平成28年度の沖縄振興予算は前年度比10億円増(0・3%増)の3350億円となった。前年度からの増額は26年度以来2年ぶり。米軍普天間飛行場(沖縄県宜野湾市)の名護市辺野古への移設をめぐり、政府と翁長雄志(おなが・たけし)知事の対立は法廷闘争に発展したが、菅義偉官房長官は24日の記者会見で「係争中でも必要な予算は付ける」と強調。来年1月の宜野湾市長選や夏の参院選を見据え、前年度比で微増したとみられる。
西普天間住宅地区(宜野湾市)跡地での国際医療拠点構築へ12億5千万円を計上。米映画テーマパーク「ユニバーサル・スタジオ・ジャパン」の進出をにらみ、県北の観光拠点推進調査に1億2千万円を盛り込んだ。那覇空港の第2滑走路建設(330億円)、沖縄科学技術大学院大学の拡充(167億円)も前年度と同額を確保した。
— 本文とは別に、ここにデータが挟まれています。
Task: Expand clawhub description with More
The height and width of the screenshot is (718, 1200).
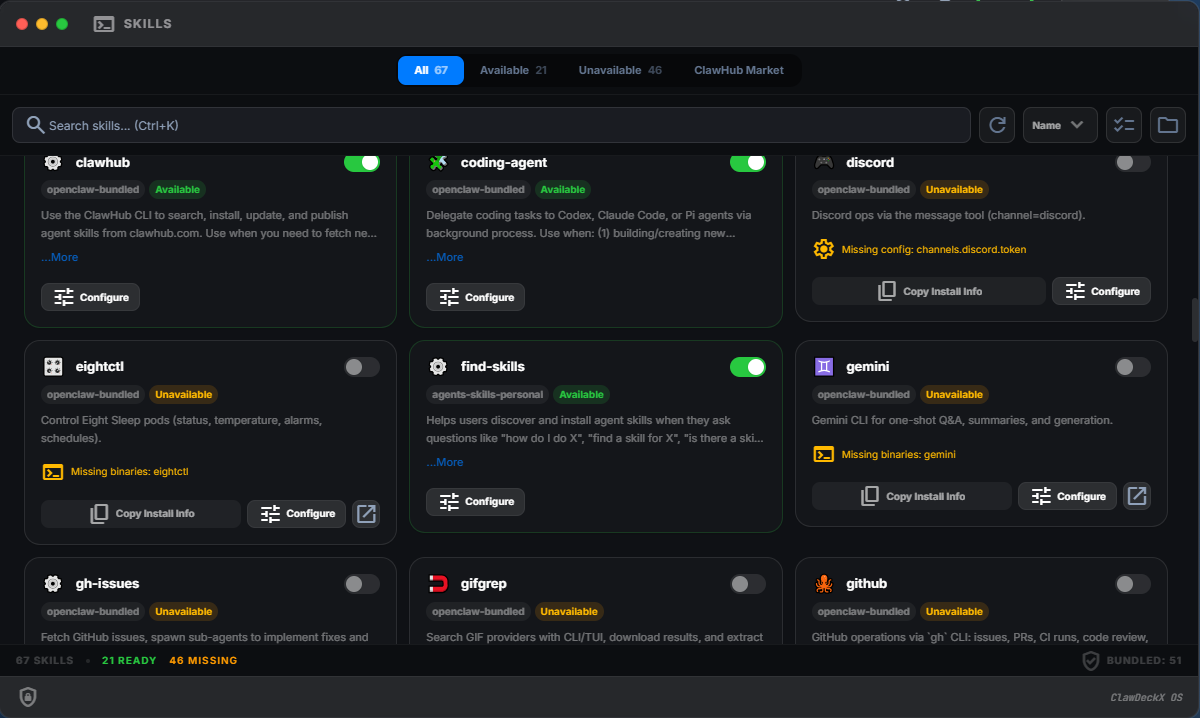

沖縄の子供の貧困解消に向けた緊急対策事業費として、島尻安伊子沖縄北方担当相の肝いりで10億円を新規計上。一方、繰り越しや不用額が問題視されてきた一括交付金は対前年度比5億円減の1613億円となった。翁長氏は24日、上京して菅、島尻両氏とそれぞれ会談し、謝意を伝えた。